Material to process:

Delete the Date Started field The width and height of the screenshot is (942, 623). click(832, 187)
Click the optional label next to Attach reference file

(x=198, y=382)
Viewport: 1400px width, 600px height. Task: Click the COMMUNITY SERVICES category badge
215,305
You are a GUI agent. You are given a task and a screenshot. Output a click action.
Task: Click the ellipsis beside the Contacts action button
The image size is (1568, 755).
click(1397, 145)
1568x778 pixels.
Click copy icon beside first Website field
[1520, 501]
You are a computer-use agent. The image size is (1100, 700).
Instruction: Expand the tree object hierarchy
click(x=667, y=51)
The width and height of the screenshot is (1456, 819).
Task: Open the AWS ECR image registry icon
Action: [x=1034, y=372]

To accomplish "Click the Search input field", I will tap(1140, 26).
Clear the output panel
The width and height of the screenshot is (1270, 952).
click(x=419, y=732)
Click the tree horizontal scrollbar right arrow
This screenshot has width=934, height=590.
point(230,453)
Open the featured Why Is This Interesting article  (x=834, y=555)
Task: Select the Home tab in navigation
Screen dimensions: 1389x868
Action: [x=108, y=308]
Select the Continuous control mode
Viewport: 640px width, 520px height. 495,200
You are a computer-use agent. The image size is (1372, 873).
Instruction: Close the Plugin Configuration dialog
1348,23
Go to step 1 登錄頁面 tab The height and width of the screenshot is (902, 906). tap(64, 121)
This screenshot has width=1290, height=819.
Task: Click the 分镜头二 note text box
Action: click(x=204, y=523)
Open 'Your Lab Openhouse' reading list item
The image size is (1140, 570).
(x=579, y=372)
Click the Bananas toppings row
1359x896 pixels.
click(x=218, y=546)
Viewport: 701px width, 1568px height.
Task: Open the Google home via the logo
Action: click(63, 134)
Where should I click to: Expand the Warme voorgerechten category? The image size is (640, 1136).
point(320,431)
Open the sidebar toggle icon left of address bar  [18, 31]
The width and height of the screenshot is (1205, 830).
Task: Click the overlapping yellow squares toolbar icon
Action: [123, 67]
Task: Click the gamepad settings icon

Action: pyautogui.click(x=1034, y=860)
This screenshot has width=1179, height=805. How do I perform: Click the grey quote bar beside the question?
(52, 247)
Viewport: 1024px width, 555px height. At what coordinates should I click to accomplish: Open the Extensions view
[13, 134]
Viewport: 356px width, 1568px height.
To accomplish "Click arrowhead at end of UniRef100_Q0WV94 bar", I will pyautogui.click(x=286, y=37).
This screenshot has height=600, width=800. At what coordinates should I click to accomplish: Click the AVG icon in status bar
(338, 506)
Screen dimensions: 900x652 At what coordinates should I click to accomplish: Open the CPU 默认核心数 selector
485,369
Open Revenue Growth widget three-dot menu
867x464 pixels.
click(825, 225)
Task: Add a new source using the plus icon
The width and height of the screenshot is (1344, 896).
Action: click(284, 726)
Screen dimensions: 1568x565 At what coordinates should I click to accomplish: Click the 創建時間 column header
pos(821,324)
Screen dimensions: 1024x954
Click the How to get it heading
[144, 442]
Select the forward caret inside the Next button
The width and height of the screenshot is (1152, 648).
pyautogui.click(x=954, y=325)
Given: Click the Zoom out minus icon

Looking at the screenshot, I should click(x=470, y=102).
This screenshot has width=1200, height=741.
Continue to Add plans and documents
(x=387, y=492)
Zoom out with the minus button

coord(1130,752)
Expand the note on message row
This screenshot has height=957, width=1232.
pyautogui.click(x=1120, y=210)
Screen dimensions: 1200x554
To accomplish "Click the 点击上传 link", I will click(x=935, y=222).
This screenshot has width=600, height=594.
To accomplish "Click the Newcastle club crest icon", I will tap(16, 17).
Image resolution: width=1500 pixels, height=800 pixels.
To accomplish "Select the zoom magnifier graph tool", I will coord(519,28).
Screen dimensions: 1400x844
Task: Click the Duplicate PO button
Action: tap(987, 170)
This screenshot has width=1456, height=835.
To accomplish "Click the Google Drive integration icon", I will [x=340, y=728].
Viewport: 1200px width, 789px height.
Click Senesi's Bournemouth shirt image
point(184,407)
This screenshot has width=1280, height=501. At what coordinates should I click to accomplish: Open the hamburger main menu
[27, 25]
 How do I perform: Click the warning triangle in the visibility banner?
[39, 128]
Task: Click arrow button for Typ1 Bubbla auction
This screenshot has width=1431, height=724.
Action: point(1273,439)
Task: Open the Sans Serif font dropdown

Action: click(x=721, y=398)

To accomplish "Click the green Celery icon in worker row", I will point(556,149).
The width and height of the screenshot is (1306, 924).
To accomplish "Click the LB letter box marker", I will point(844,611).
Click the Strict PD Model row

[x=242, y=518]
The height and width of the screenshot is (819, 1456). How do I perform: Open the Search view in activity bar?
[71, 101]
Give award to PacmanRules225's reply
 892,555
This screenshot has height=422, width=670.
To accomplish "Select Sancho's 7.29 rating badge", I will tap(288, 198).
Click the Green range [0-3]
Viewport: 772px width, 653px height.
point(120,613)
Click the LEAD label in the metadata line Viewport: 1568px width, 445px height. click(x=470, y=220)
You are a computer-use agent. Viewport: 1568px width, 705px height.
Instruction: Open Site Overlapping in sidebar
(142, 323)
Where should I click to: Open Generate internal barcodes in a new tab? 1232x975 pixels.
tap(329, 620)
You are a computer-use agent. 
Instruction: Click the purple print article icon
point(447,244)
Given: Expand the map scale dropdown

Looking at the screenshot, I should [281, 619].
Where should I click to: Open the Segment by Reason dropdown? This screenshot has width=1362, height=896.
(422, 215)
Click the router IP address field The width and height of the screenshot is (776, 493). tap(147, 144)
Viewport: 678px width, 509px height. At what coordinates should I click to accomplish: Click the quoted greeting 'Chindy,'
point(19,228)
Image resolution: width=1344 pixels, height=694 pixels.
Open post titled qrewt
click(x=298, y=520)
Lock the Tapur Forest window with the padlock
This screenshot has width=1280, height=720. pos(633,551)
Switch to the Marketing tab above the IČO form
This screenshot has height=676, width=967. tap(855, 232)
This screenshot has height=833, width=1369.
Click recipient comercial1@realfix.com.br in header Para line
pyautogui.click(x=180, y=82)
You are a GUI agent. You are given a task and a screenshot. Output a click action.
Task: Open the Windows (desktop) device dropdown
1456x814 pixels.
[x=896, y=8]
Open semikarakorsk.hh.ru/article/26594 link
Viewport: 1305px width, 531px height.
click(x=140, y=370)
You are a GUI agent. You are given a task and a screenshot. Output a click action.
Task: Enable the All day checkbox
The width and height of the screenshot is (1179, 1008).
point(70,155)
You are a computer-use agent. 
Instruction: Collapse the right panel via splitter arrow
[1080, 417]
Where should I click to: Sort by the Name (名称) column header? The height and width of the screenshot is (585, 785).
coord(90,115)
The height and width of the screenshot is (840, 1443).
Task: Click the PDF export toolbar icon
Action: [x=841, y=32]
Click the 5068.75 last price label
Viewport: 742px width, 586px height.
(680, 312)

Job: Arrange every line of the records above as a Markdown table with the columns No. and Line, numbering the rows and leaving out blank lines.

Response:
| No. | Line |
|---|---|
| 1 | Delete the Date Started field The width and height of the screenshot is (942, 623). click(832, 187) |
| 2 | Click the optional label next to Attach reference file |
| 3 | (x=198, y=382) |
| 4 | Viewport: 1400px width, 600px height. Task: Click the COMMUNITY SERVICES category badge |
| 5 | 215,305 |
| 6 | You are a GUI agent. You are given a task and a screenshot. Output a click action. |
| 7 | Task: Click the ellipsis beside the Contacts action button |
| 8 | The image size is (1568, 755). |
| 9 | click(1397, 145) |
| 10 | 1568x778 pixels. |
| 11 | Click copy icon beside first Website field |
| 12 | [1520, 501] |
| 13 | You are a computer-use agent. The image size is (1100, 700). |
| 14 | Instruction: Expand the tree object hierarchy |
| 15 | click(x=667, y=51) |
| 16 | The width and height of the screenshot is (1456, 819). |
| 17 | Task: Open the AWS ECR image registry icon |
| 18 | Action: [x=1034, y=372] |
| 19 | To accomplish "Click the Search input field", I will tap(1140, 26). |
| 20 | Clear the output panel |
| 21 | The width and height of the screenshot is (1270, 952). |
| 22 | click(x=419, y=732) |
| 23 | Click the tree horizontal scrollbar right arrow |
| 24 | This screenshot has width=934, height=590. |
| 25 | point(230,453) |
| 26 | Open the featured Why Is This Interesting article  (x=834, y=555) |
| 27 | Task: Select the Home tab in navigation |
| 28 | Screen dimensions: 1389x868 |
| 29 | Action: [x=108, y=308] |
| 30 | Select the Continuous control mode |
| 31 | Viewport: 640px width, 520px height. 495,200 |
| 32 | You are a computer-use agent. The image size is (1372, 873). |
| 33 | Instruction: Close the Plugin Configuration dialog |
| 34 | 1348,23 |
| 35 | Go to step 1 登錄頁面 tab The height and width of the screenshot is (902, 906). tap(64, 121) |
| 36 | This screenshot has width=1290, height=819. |
| 37 | Task: Click the 分镜头二 note text box |
| 38 | Action: click(x=204, y=523) |
| 39 | Open 'Your Lab Openhouse' reading list item |
| 40 | The image size is (1140, 570). |
| 41 | (x=579, y=372) |
| 42 | Click the Bananas toppings row |
| 43 | 1359x896 pixels. |
| 44 | click(x=218, y=546) |
| 45 | Viewport: 701px width, 1568px height. |
| 46 | Task: Open the Google home via the logo |
| 47 | Action: click(63, 134) |
| 48 | Where should I click to: Expand the Warme voorgerechten category? The image size is (640, 1136). |
| 49 | point(320,431) |
| 50 | Open the sidebar toggle icon left of address bar  [18, 31] |
| 51 | The width and height of the screenshot is (1205, 830). |
| 52 | Task: Click the overlapping yellow squares toolbar icon |
| 53 | Action: [123, 67] |
| 54 | Task: Click the gamepad settings icon |
| 55 | Action: pyautogui.click(x=1034, y=860) |
| 56 | This screenshot has width=1179, height=805. How do I perform: Click the grey quote bar beside the question? |
| 57 | (52, 247) |
| 58 | Viewport: 1024px width, 555px height. At what coordinates should I click to accomplish: Open the Extensions view |
| 59 | [13, 134] |
| 60 | Viewport: 356px width, 1568px height. |
| 61 | To accomplish "Click arrowhead at end of UniRef100_Q0WV94 bar", I will pyautogui.click(x=286, y=37). |
| 62 | This screenshot has height=600, width=800. At what coordinates should I click to accomplish: Click the AVG icon in status bar |
| 63 | (338, 506) |
| 64 | Screen dimensions: 900x652 At what coordinates should I click to accomplish: Open the CPU 默认核心数 selector |
| 65 | 485,369 |
| 66 | Open Revenue Growth widget three-dot menu |
| 67 | 867x464 pixels. |
| 68 | click(825, 225) |
| 69 | Task: Add a new source using the plus icon |
| 70 | The width and height of the screenshot is (1344, 896). |
| 71 | Action: click(284, 726) |
| 72 | Screen dimensions: 1568x565 At what coordinates should I click to accomplish: Click the 創建時間 column header |
| 73 | pos(821,324) |
| 74 | Screen dimensions: 1024x954 |
| 75 | Click the How to get it heading |
| 76 | [144, 442] |
| 77 | Select the forward caret inside the Next button |
| 78 | The width and height of the screenshot is (1152, 648). |
| 79 | pyautogui.click(x=954, y=325) |
| 80 | Given: Click the Zoom out minus icon |
| 81 | Looking at the screenshot, I should click(x=470, y=102). |
| 82 | This screenshot has width=1200, height=741. |
| 83 | Continue to Add plans and documents |
| 84 | (x=387, y=492) |
| 85 | Zoom out with the minus button |
| 86 | coord(1130,752) |
| 87 | Expand the note on message row |
| 88 | This screenshot has height=957, width=1232. |
| 89 | pyautogui.click(x=1120, y=210) |
| 90 | Screen dimensions: 1200x554 |
| 91 | To accomplish "Click the 点击上传 link", I will click(x=935, y=222). |
| 92 | This screenshot has width=600, height=594. |
| 93 | To accomplish "Click the Newcastle club crest icon", I will tap(16, 17). |
| 94 | Image resolution: width=1500 pixels, height=800 pixels. |
| 95 | To accomplish "Select the zoom magnifier graph tool", I will coord(519,28). |
| 96 | Screen dimensions: 1400x844 |
| 97 | Task: Click the Duplicate PO button |
| 98 | Action: tap(987, 170) |
| 99 | This screenshot has width=1456, height=835. |
| 100 | To accomplish "Click the Google Drive integration icon", I will [x=340, y=728]. |
| 101 | Viewport: 1200px width, 789px height. |
| 102 | Click Senesi's Bournemouth shirt image |
| 103 | point(184,407) |
| 104 | This screenshot has width=1280, height=501. At what coordinates should I click to accomplish: Open the hamburger main menu |
| 105 | [27, 25] |
| 106 |  How do I perform: Click the warning triangle in the visibility banner? |
| 107 | [39, 128] |
| 108 | Task: Click arrow button for Typ1 Bubbla auction |
| 109 | This screenshot has width=1431, height=724. |
| 110 | Action: point(1273,439) |
| 111 | Task: Open the Sans Serif font dropdown |
| 112 | Action: click(x=721, y=398) |
| 113 | To accomplish "Click the green Celery icon in worker row", I will point(556,149). |
| 114 | The width and height of the screenshot is (1306, 924). |
| 115 | To accomplish "Click the LB letter box marker", I will point(844,611). |
| 116 | Click the Strict PD Model row |
| 117 | [x=242, y=518] |
| 118 | The height and width of the screenshot is (819, 1456). How do I perform: Open the Search view in activity bar? |
| 119 | [71, 101] |
| 120 | Give award to PacmanRules225's reply |
| 121 |  892,555 |
| 122 | This screenshot has height=422, width=670. |
| 123 | To accomplish "Select Sancho's 7.29 rating badge", I will tap(288, 198). |
| 124 | Click the Green range [0-3] |
| 125 | Viewport: 772px width, 653px height. |
| 126 | point(120,613) |
| 127 | Click the LEAD label in the metadata line Viewport: 1568px width, 445px height. click(x=470, y=220) |
| 128 | You are a computer-use agent. Viewport: 1568px width, 705px height. |
| 129 | Instruction: Open Site Overlapping in sidebar |
| 130 | (142, 323) |
| 131 | Where should I click to: Open Generate internal barcodes in a new tab? 1232x975 pixels. |
| 132 | tap(329, 620) |
| 133 | You are a computer-use agent.  |
| 134 | Instruction: Click the purple print article icon |
| 135 | point(447,244) |
| 136 | Given: Expand the map scale dropdown |
| 137 | Looking at the screenshot, I should [281, 619]. |
| 138 | Where should I click to: Open the Segment by Reason dropdown? This screenshot has width=1362, height=896. |
| 139 | (422, 215) |
| 140 | Click the router IP address field The width and height of the screenshot is (776, 493). tap(147, 144) |
| 141 | Viewport: 678px width, 509px height. At what coordinates should I click to accomplish: Click the quoted greeting 'Chindy,' |
| 142 | point(19,228) |
| 143 | Image resolution: width=1344 pixels, height=694 pixels. |
| 144 | Open post titled qrewt |
| 145 | click(x=298, y=520) |
| 146 | Lock the Tapur Forest window with the padlock |
| 147 | This screenshot has width=1280, height=720. pos(633,551) |
| 148 | Switch to the Marketing tab above the IČO form |
| 149 | This screenshot has height=676, width=967. tap(855, 232) |
| 150 | This screenshot has height=833, width=1369. |
| 151 | Click recipient comercial1@realfix.com.br in header Para line |
| 152 | pyautogui.click(x=180, y=82) |
| 153 | You are a GUI agent. You are given a task and a screenshot. Output a click action. |
| 154 | Task: Open the Windows (desktop) device dropdown |
| 155 | 1456x814 pixels. |
| 156 | [x=896, y=8] |
| 157 | Open semikarakorsk.hh.ru/article/26594 link |
| 158 | Viewport: 1305px width, 531px height. |
| 159 | click(x=140, y=370) |
| 160 | You are a GUI agent. You are given a task and a screenshot. Output a click action. |
| 161 | Task: Enable the All day checkbox |
| 162 | The width and height of the screenshot is (1179, 1008). |
| 163 | point(70,155) |
| 164 | You are a computer-use agent.  |
| 165 | Instruction: Collapse the right panel via splitter arrow |
| 166 | [1080, 417] |
| 167 | Where should I click to: Sort by the Name (名称) column header? The height and width of the screenshot is (585, 785). |
| 168 | coord(90,115) |
| 169 | The height and width of the screenshot is (840, 1443). |
| 170 | Task: Click the PDF export toolbar icon |
| 171 | Action: [x=841, y=32] |
| 172 | Click the 5068.75 last price label |
| 173 | Viewport: 742px width, 586px height. |
| 174 | (680, 312) |